Roman Plaster vs RAL 180-1
Roman Plaster is a Little Greene color while RAL 180-1 comes from RAL Effect. Roman Plaster reads as beige-greige, while RAL 180-1 reads as blue — two distinct hue families, not close cousins. At LRV 49 vs 44, RAL 180-1 will read as the brighter of the two — a 4-point gap that matters most in north-facing or low-light rooms. At ΔE 25.9, these are genuinely distinct colors — a strong contrast if used together, or a meaningful choice between two different directions. Below you'll find 4 real-room photo comparisons where both colors appear side by side, plus 5 simulated room previews.

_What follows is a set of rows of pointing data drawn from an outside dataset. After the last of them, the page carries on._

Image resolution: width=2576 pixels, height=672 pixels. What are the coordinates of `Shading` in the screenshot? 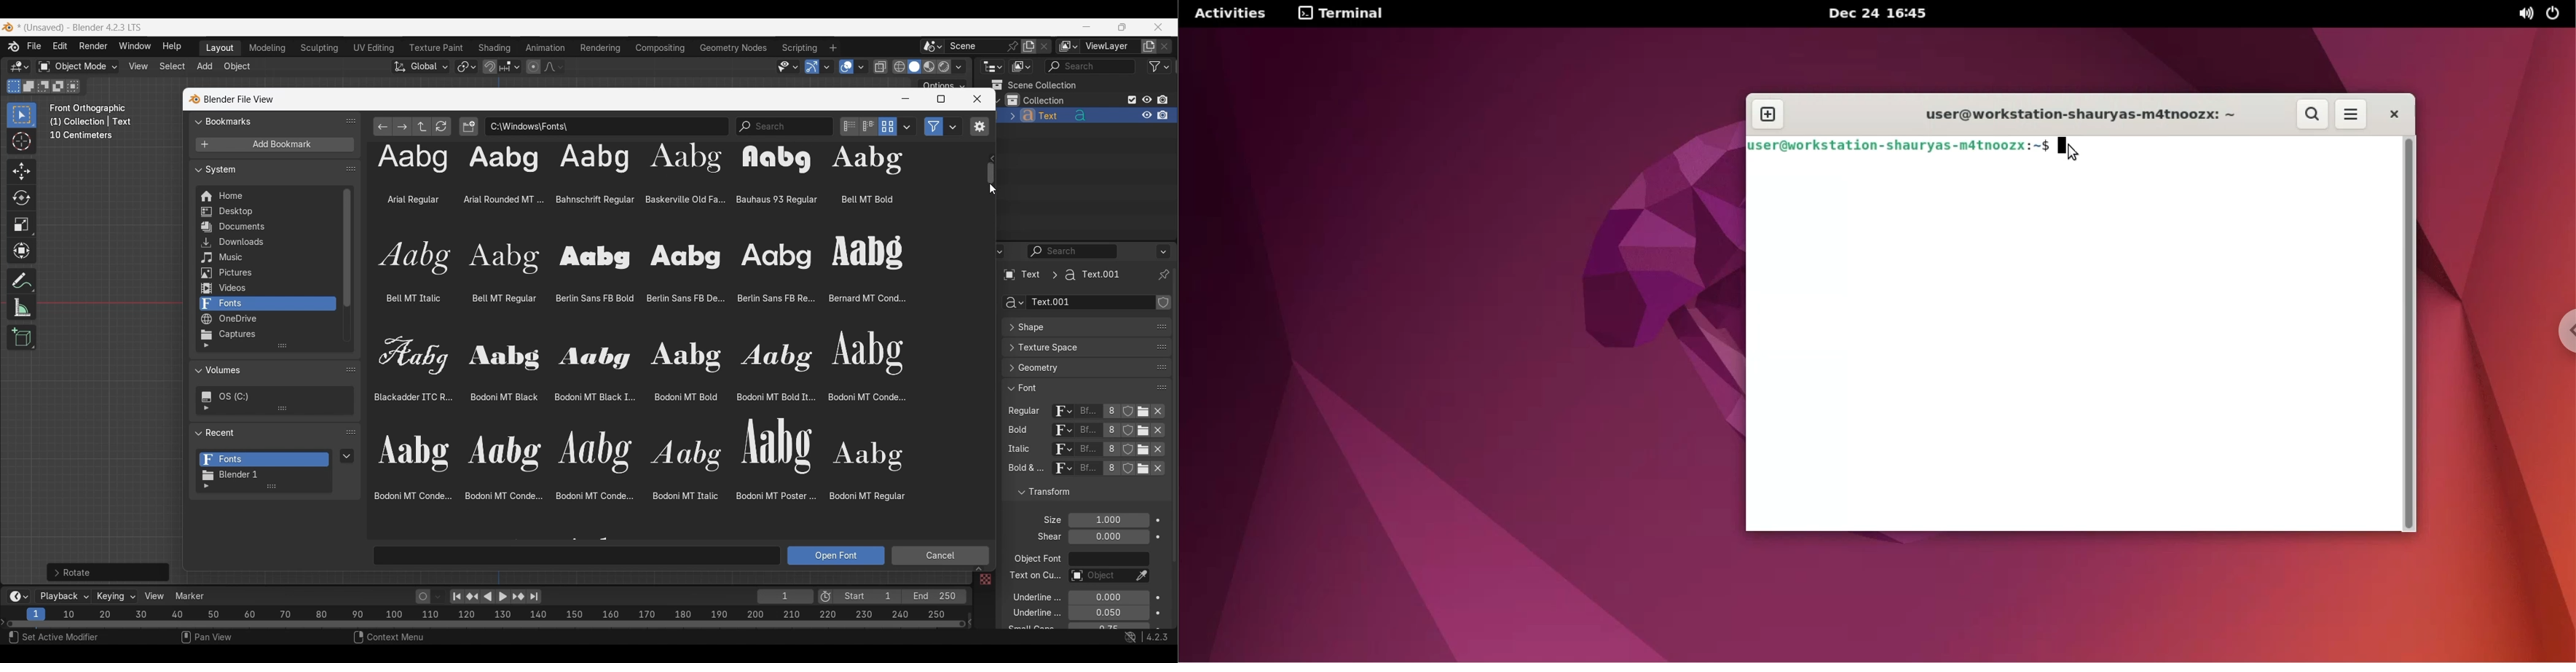 It's located at (959, 67). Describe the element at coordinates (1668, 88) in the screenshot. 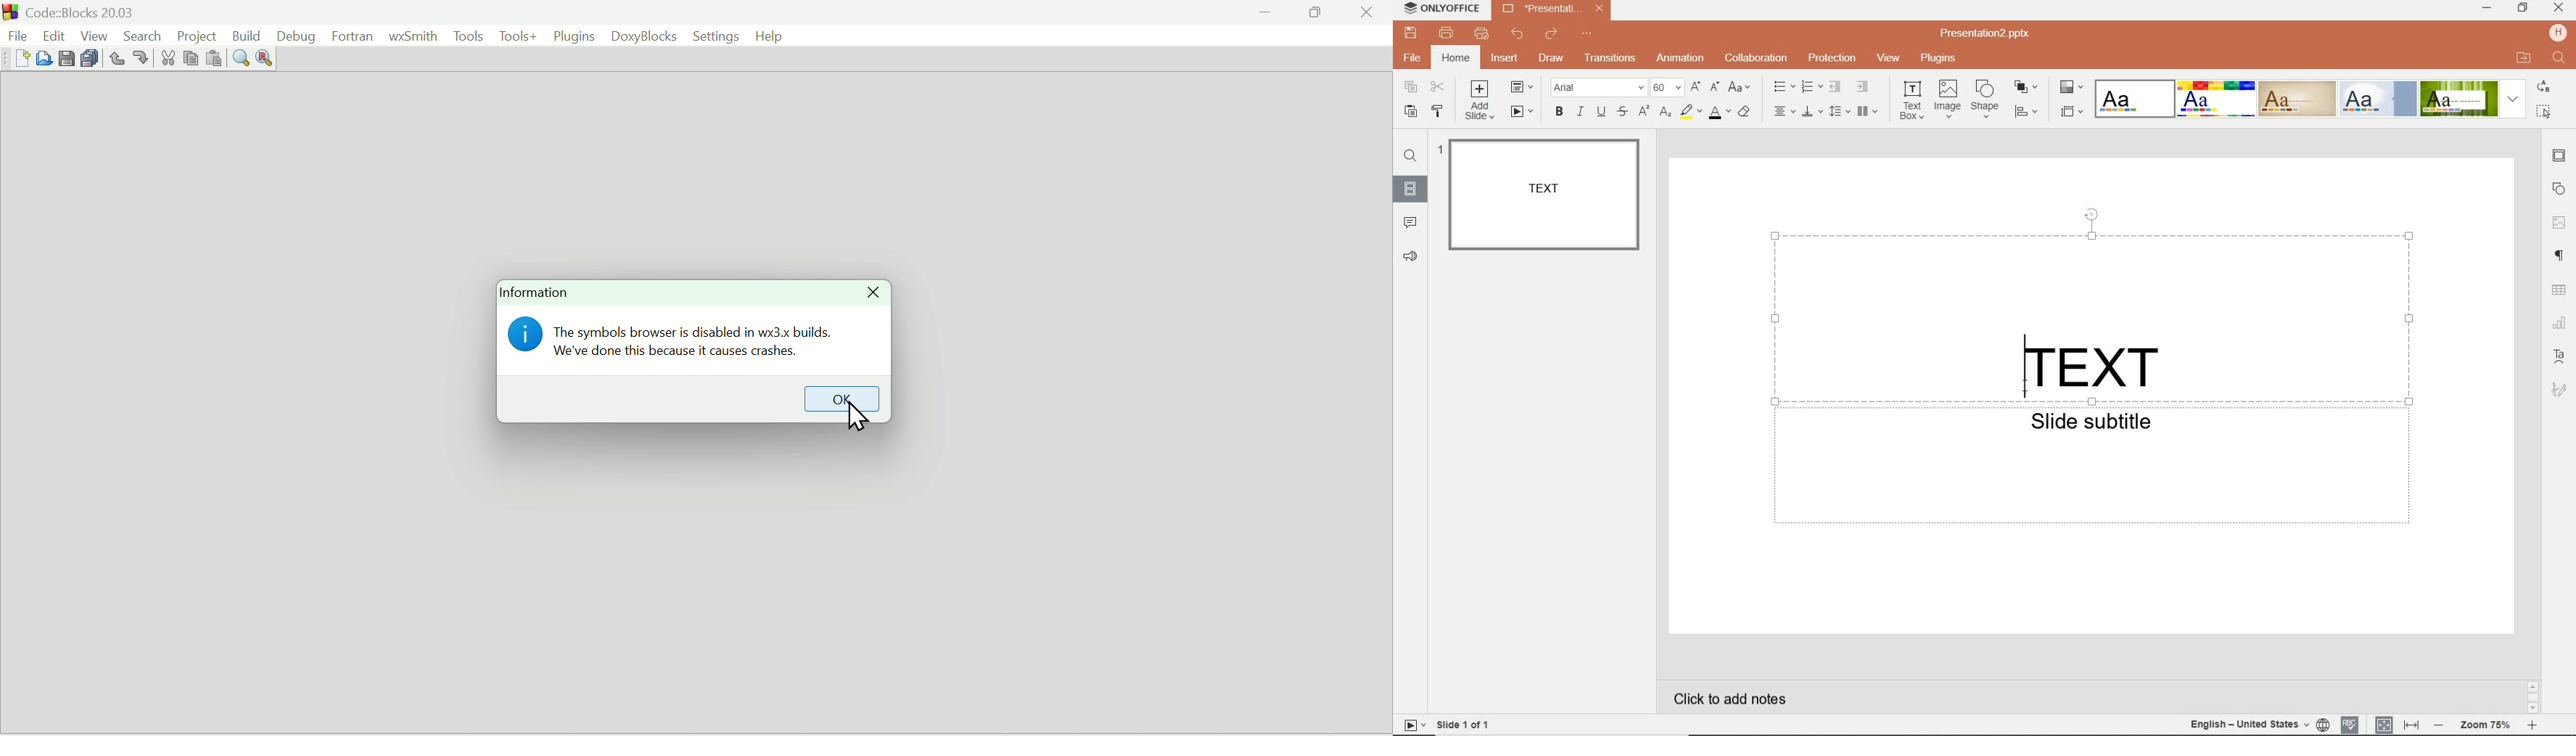

I see `FONT SIZE` at that location.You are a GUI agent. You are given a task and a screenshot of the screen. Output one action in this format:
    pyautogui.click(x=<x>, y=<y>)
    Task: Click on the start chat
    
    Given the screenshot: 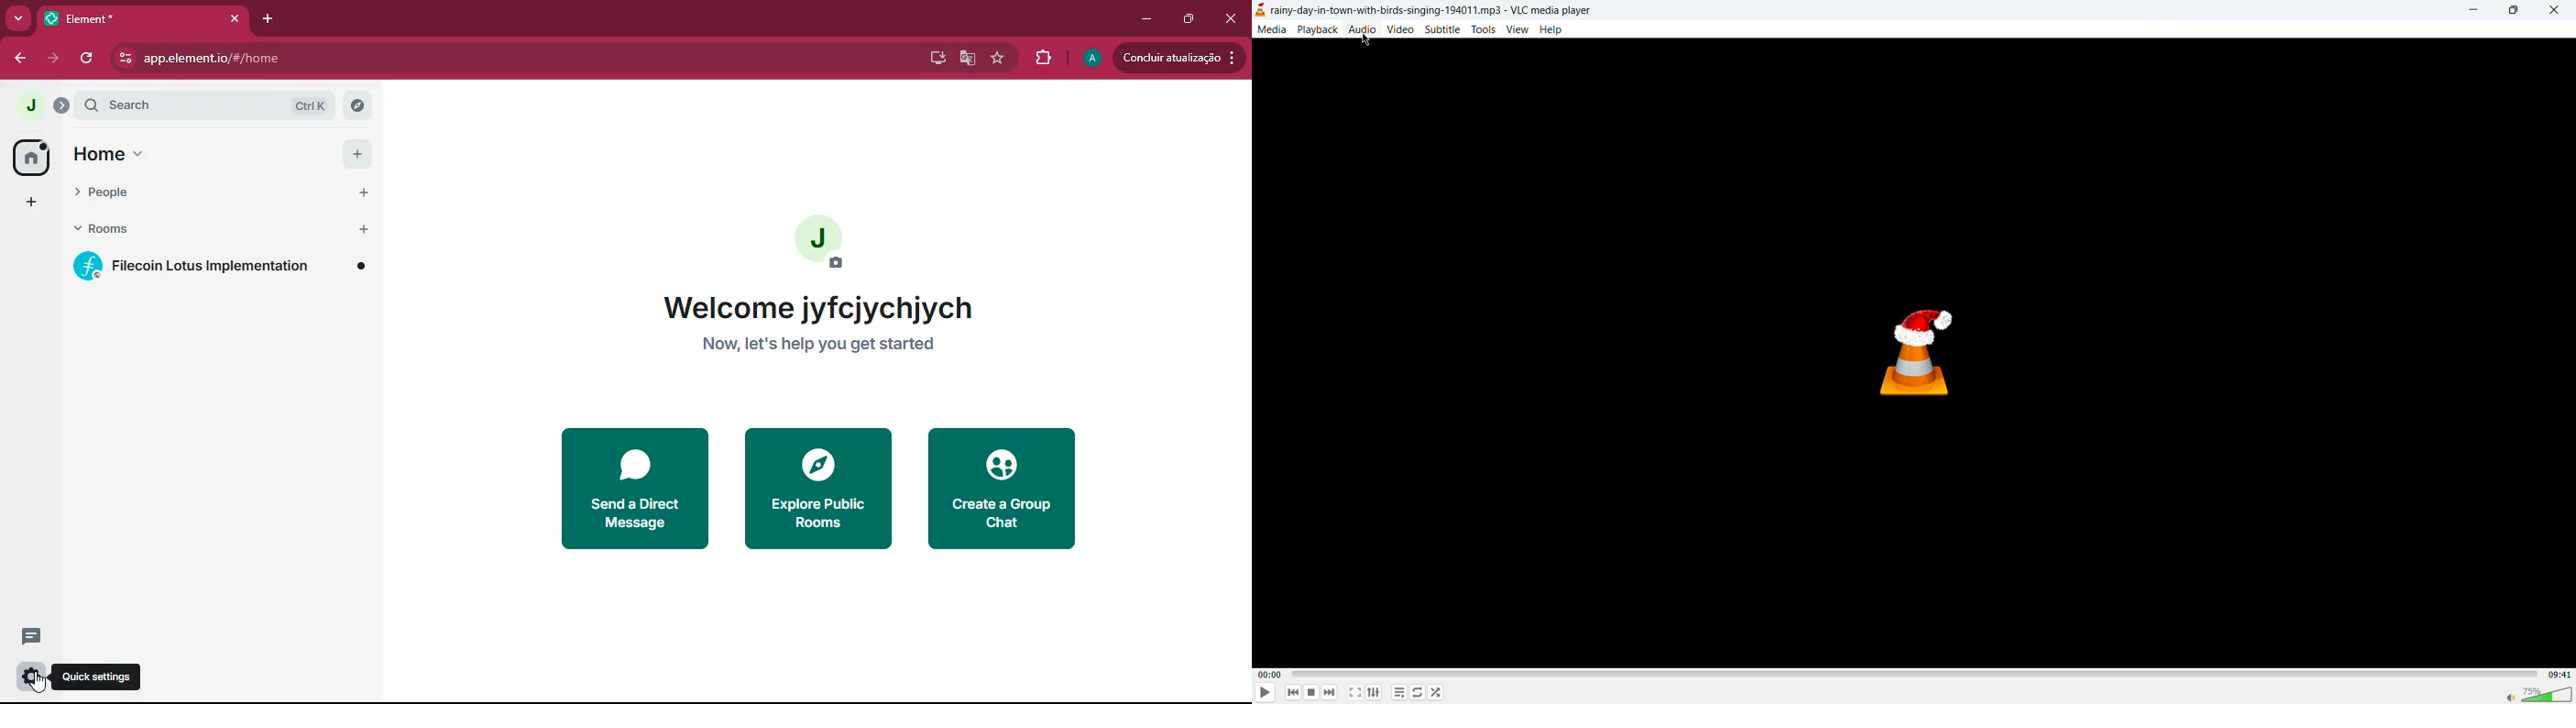 What is the action you would take?
    pyautogui.click(x=364, y=192)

Roman Plaster vs RAL 180-1 in Real Spaces
4 real rooms side by side. Seeing Roman Plaster and RAL 180-1 in actual rooms makes the difference concrete; browse the spaces below to get a feel for how each color lives on a wall.
Living Room
Living rooms test a color across a full range of conditions — morning sun, afternoon shade, and evening lamp light all shift how both of these read. RAL 180-1 has the edge in reflectance, which shows as a quiet sense of added space rather than an obvious contrast.
Bedroom
Bedroom walls are often seen under warm artificial light, a context that shifts both colors from how they look on a chip. The brightness difference is modest but present — RAL 180-1 gives the walls a little more lift.
Bathroom
Bathrooms amplify color — the enclosed space and reflective surfaces make what reads subtle elsewhere feel more present here. The brightness difference is modest but present — RAL 180-1 gives the walls a little more lift.
Kitchen Cabinets
On cabinetry, undertone and temperature become more pronounced against countertops and hardware. The brightness difference is modest but present — RAL 180-1 gives the walls a little more lift.
Color Details
Roman Plaster vs RAL 180-1 Simulated Comparison
5 simulated room previews — drag the slider on each to see Roman Plaster on one side and RAL 180-1 on the other.
Digital color is approximate. These simulations are generated from the manufacturer's hex values and overlaid on grayscale room photos — your screen's calibration, brightness, and viewing angle all affect how they render. Before committing to either color, test physical samples in your own space under the light you actually live with.
More Roman Plaster comparisons
See how Roman Plaster stacks up against other well-photographed colors across different brands and tones.